Input data:
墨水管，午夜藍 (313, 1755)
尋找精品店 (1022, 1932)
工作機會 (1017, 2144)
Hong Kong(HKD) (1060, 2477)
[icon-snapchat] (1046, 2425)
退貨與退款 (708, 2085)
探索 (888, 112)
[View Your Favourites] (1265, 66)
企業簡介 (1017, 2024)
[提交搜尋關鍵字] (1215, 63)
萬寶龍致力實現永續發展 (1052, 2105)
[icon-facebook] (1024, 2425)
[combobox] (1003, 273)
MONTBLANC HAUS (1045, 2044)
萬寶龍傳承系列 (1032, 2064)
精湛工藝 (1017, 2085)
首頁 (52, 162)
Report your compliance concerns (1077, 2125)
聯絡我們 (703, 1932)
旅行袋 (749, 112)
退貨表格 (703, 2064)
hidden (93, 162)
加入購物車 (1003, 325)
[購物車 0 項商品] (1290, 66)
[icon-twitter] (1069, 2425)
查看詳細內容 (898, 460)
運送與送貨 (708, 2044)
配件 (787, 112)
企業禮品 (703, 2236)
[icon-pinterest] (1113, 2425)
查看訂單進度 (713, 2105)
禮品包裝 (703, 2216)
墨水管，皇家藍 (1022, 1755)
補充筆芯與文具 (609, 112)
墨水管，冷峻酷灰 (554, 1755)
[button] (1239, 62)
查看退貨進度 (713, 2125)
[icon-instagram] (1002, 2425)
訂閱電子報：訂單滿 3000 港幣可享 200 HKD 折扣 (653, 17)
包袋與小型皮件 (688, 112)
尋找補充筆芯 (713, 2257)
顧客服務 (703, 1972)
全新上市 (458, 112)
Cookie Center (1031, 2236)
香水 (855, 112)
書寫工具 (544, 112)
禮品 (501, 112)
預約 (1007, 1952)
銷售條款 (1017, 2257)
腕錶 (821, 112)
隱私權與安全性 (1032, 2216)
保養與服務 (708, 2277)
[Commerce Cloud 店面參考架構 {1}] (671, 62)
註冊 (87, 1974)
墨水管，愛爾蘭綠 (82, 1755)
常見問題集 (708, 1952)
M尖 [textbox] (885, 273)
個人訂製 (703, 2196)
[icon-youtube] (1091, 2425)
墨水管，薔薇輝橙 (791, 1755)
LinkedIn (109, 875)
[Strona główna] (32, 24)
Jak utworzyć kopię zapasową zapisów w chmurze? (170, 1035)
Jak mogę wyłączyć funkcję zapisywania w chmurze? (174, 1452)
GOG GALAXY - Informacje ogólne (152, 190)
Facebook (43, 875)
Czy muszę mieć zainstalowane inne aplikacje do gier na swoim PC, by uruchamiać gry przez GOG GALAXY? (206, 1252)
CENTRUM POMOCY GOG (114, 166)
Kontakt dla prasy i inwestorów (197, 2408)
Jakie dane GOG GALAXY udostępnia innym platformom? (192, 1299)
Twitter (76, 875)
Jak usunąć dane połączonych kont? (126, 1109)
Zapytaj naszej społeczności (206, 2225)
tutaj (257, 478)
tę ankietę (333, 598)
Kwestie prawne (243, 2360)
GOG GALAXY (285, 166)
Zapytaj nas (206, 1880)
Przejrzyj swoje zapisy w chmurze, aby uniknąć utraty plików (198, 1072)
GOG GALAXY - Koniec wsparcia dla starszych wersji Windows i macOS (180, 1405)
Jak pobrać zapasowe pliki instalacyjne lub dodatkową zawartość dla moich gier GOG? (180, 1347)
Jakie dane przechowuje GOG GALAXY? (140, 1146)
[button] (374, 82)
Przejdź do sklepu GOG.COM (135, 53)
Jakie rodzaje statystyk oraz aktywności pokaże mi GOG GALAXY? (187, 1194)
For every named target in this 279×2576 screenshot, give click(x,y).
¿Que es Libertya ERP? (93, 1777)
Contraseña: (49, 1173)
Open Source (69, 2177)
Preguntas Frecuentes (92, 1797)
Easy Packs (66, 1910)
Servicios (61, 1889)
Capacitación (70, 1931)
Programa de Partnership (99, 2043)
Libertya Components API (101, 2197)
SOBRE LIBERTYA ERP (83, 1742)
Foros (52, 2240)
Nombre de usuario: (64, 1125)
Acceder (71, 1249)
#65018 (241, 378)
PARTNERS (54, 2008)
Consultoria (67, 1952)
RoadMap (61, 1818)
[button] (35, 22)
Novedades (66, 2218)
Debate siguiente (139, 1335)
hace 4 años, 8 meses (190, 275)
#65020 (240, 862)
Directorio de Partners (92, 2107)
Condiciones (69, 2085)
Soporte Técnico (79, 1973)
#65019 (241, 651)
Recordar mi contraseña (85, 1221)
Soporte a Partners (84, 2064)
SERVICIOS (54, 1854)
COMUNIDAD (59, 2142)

Exercise requirements:
Lines with "Soporte": copy every one of them from the listing above.

Answer section:
Soporte Técnico (79, 1973)
Soporte a Partners (84, 2064)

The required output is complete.